8割が「休んだことがない」(82.4%)、7割が「休めない」(69.6%)
8割が「学校や職場の理解がない」(77.9%)
PMSでは多くの女性が心身ともに疲れ果てた状態となることが判明したが、PMSで学校や仕事を休んだ経験を聞くと、「休んだことがある」のは17.6%と少数派で、8割(82.4%)がPMSで休んだことはなく、半数が「休んだことはないが、本当は休みたかった」(52.1%)と無理をしている[図6]。
また、7割が「PMSでも会社や学校を休むことはできない」(69.6%)と、休むことに強い抵抗を感じています[図7]。その背景には職場の環境が関係しているようで、8割が「PMSについて学校や職場での理解がない」(77.9%)と感じている[図8]。
PMSに関して学校や職場など社会の理解がないために、休みたいのに休めない…PMSで悩む女性は、そんなツライ状況にあるのが現状だといえる。
PMSと対処法
PMSの症状があっても、9割は「婦人科を受診していない」
理由は「病院に行くほどではない」「受診するほどではない」「我慢できる」という自己判断から
PMSに伴う症状での婦人科の受診経験を聞くと、9割が「受診したことはない」(90.4%)と答えました[図12]。

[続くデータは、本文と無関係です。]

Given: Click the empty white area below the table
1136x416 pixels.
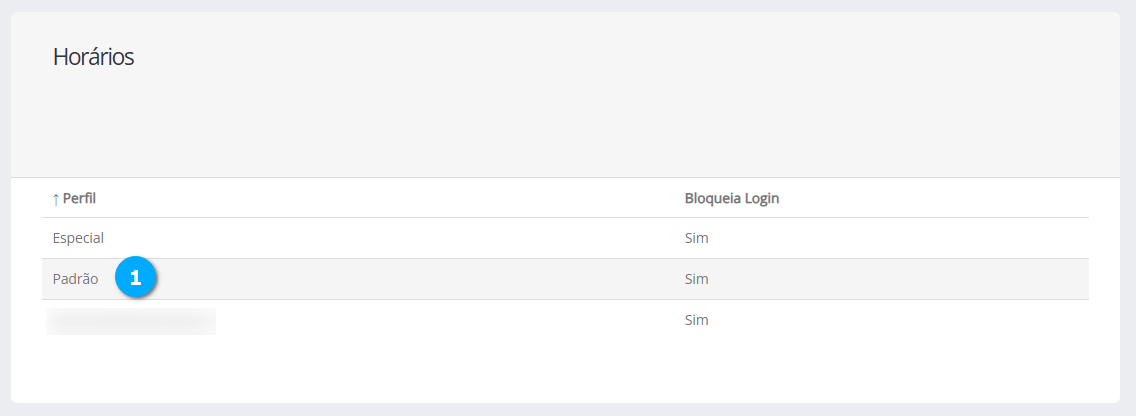Looking at the screenshot, I should pos(565,372).
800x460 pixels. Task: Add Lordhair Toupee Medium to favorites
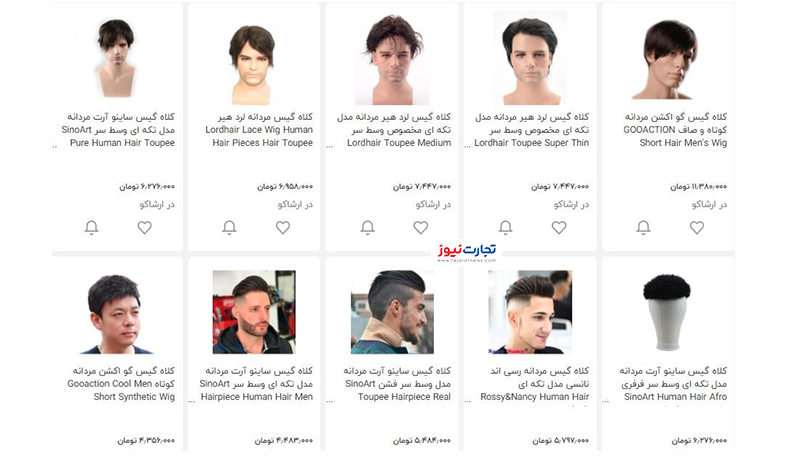[x=420, y=227]
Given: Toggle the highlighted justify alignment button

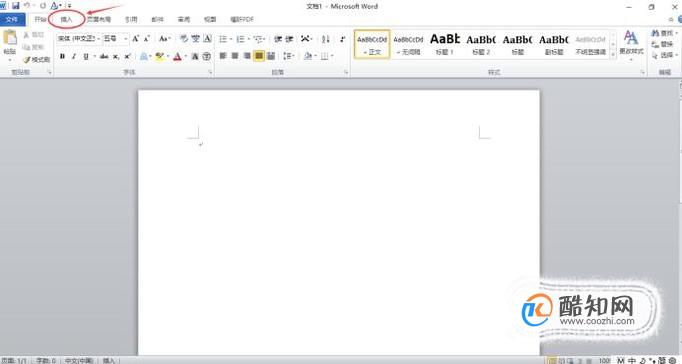Looking at the screenshot, I should click(x=259, y=56).
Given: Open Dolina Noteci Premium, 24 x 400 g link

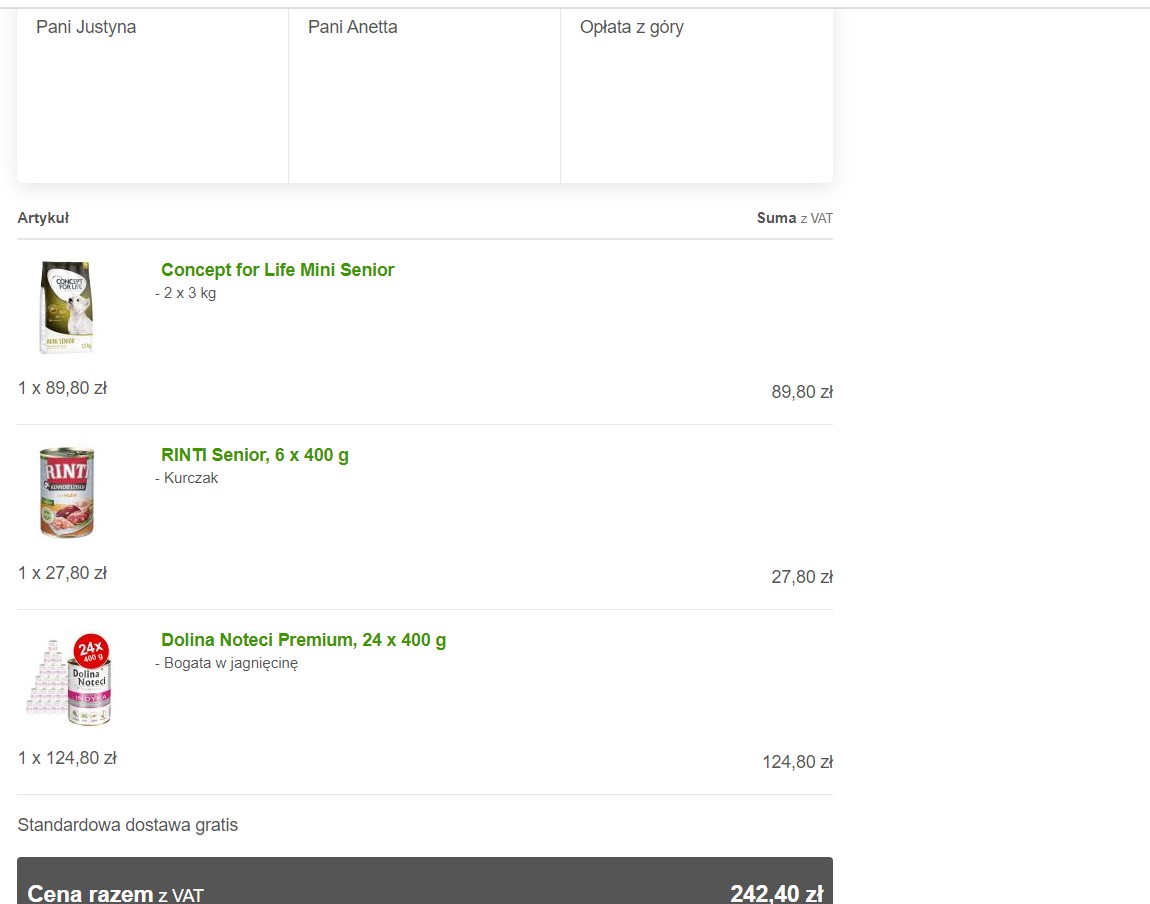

受診しない理由を聞くと、約半数が「PMSは病院へ行くほどの症状ではないと思う」(47.9%)、3割強が「症状が治まると受診するほどのことではないと思う」(31.8%)と答え、PMSは病院に行くほどの病気ではないという意識が強いようだ。また、「一時的なことだと思えば我慢できる」(30.2%)と我慢してしまう女性も少なくない[図13]。